- _ACTIVITY 1_:
Do the following statements agree with the Elasticsearch setup text? (a) The index settings call for a single shard. (b) The field "meal_type" is mapped with the type "text". (c) Elasticsearch is described as working without a running server. Answer yes or no for each, quoting the words of the text that decide it.
- _ACTIVITY 2_:
How would you sum up the Elasticsearch setup text in two sentences?

- _TEXT PASSAGE_:
Elasticsearch is a powerful, scalable, distributed search engine designed for production use, large datasets, and advanced search features.  
It requires running a server and is suitable for real-world applications where persistence, scalability, and advanced querying are needed.

Run terminal command:

`docker run -d --name elasticsearch -p 9200:9200 -e "discovery.type=single-node" docker.elastic.co/elasticsearch/elasticsearch:8.13.4`

Or:

`docker run -d --name elasticsearch \
  -p 9200:9200 \
  -e "discovery.type=single-node" \
  -e "xpack.security.enabled=false" \
  -e "ES_JAVA_OPTS=-Xms512m -Xmx1g" \
  docker.elastic.co/elasticsearch/elasticsearch:8.13.4`

And check if Elasticsearch is up:

`curl http://localhost:9200`

In [11]:
from elasticsearch import Elasticsearch
from tqdm.auto import tqdm

# Create Elasticsearch Client (make sure Elasticsearch is running locally)
es_client = Elasticsearch('http://localhost:9200')

In [12]:
# Define Elasticsearch index settings and mappings for recipes
index_settings = {
    "settings": {
        "number_of_shards": 1, # A unit of storage and search. More shards can improve parallelism for large datasets
        "number_of_replicas": 0 # A shard copy for fault tolerance and increased search throughput (not recommended for production)
    },
    "mappings": {
        "properties": {
            "recipe_name": {"type": "text"},
            "main_ingredients": {"type": "text"},
            "all_ingredients": {"type": "text"},
            "instructions": {"type": "text"},
            "cuisine_type": {"type": "text"},
            "dietary_restrictions": {"type": "text"},
            "meal_type": {"type": "keyword"},
            "difficulty_level": {"type": "keyword"},
            "prep_time_minutes": {"type": "integer"},
            "cook_time_minutes": {"type": "integer"}
        }
    }
}

index_name = "recipes"

- _INFORMATION_:

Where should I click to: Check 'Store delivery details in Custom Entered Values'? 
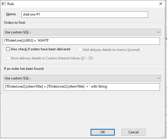(8, 58)

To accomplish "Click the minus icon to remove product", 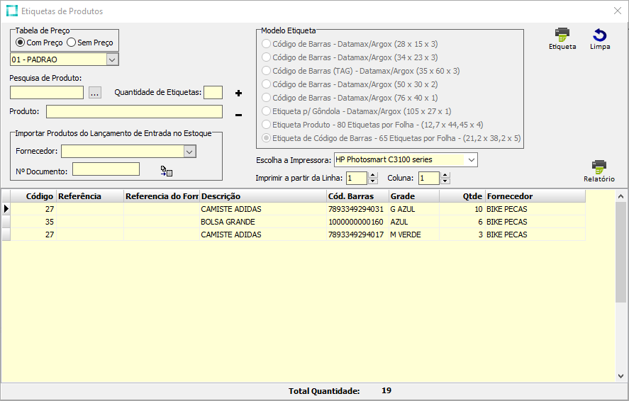I will pos(238,114).
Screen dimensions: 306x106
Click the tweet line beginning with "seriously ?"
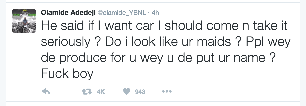165,43
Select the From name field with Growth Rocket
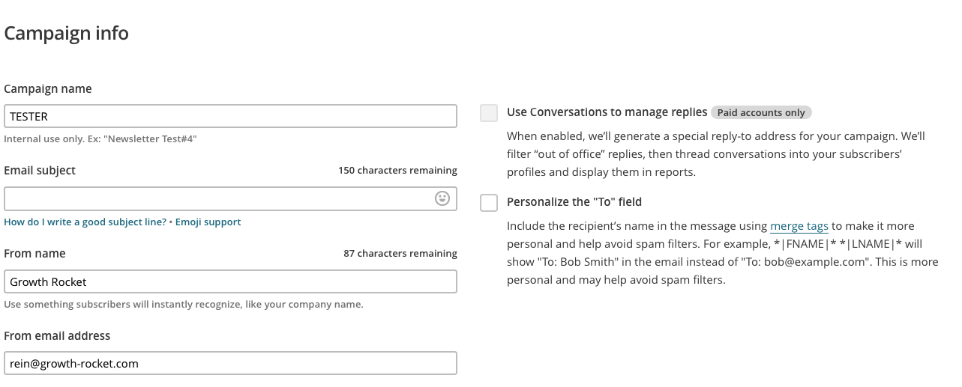962x387 pixels. click(x=230, y=281)
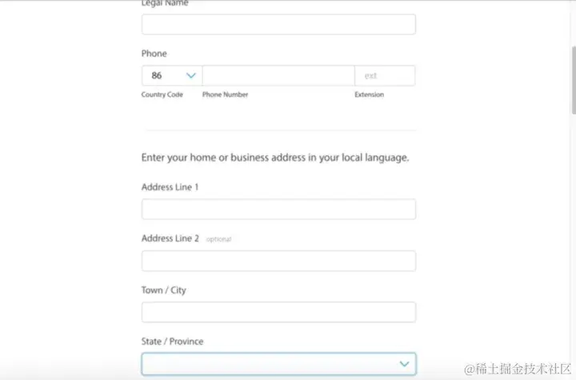Image resolution: width=576 pixels, height=380 pixels.
Task: Open the 86 country code dropdown
Action: pyautogui.click(x=172, y=76)
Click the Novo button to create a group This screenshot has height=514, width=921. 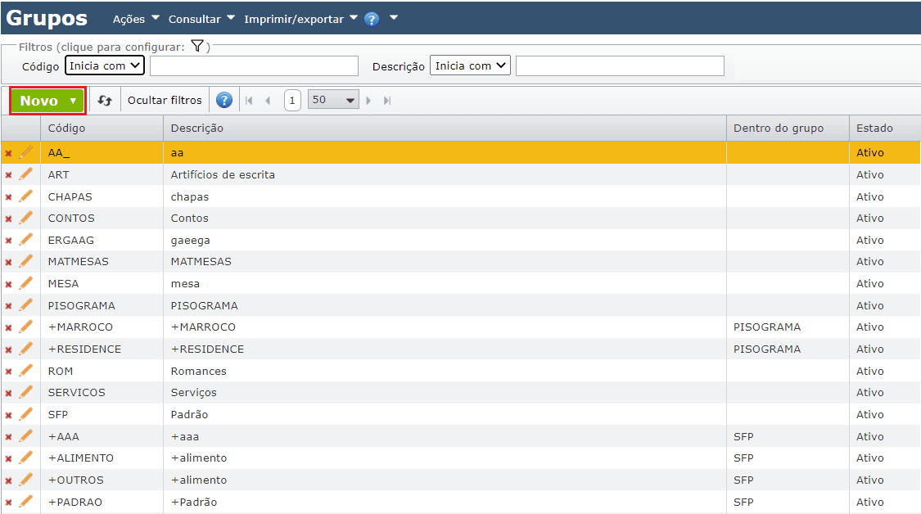pyautogui.click(x=41, y=101)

- _EXERCISE ANSWER 1_:
(a) Yes: "number_of_shards": 1
(b) No: "meal_type": {"type": "keyword"}
(c) No: "It requires running a server"

- _EXERCISE ANSWER 2_:
Elasticsearch is presented as a scalable, distributed search engine that requires running a server, and it can be started with a docker run command and checked with curl at http://localhost:9200. A Python client then connects to that address, and settings and mappings are defined for an index named "recipes" with one shard, no replicas, and fields such as recipe_name, meal_type, and prep_time_minutes.